La loi Silt, visant à renforcer la sécurité intérieure et la lutte contre le terrorisme, permet également un «rétro-criblage» des militaires déjà en poste avec la création par un décret de 2018 d’un conseil, qui ne s’est encore jamais réuni, présidé par un conseiller d’État et comprenant quatre officiers généraux des trois armées et de la gendarmerie, le directeur des ressources humaines du ministère des Armées, un officier général représentant la force armée ou de la formation rattachée dont relève le militaire en cause et un contrôleur général des armées.

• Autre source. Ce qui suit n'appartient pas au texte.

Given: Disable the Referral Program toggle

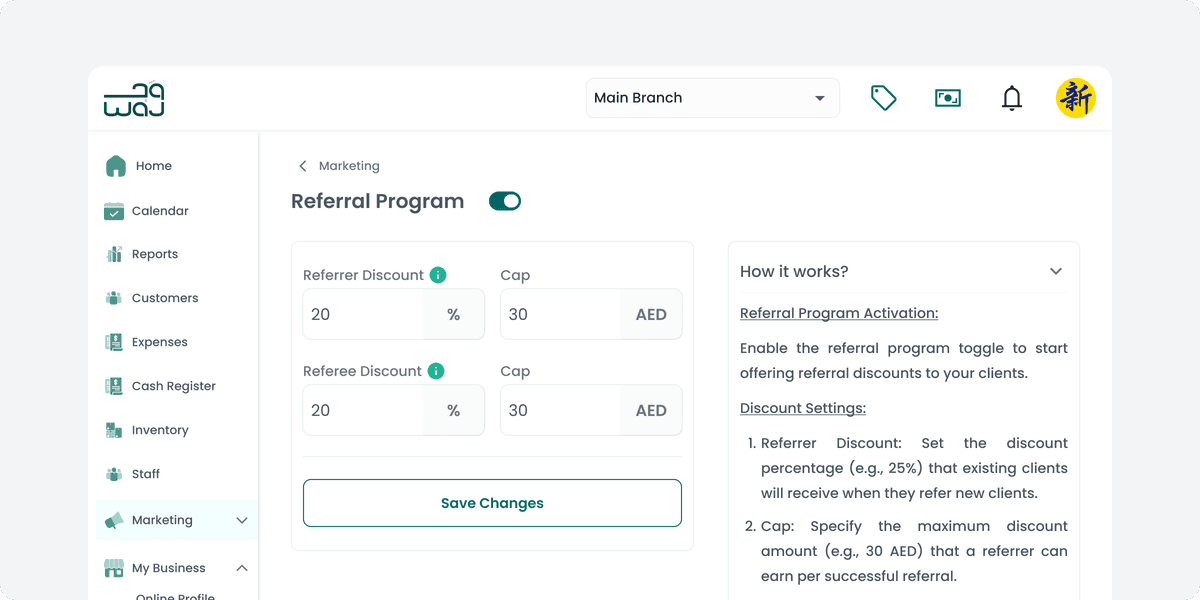Looking at the screenshot, I should pyautogui.click(x=505, y=200).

En 2019, les «représentants de l’institution militaire» entendus à l’Assemblée nationale indiquaient toutefois que «les cas de suspicion de radicalisation étant souvent traités soit au moment du recrutement, soit par le biais du non-renouvellement de contrat», ce conseil «pourrait n’être jamais consulté». Enfin, au sein de l’armée de terre, une chaîne des officiers de protection du personnel est chargée de transmettre rapidement aux cadres des différents régiments les informations concernant des profils potentiellement radicalisés.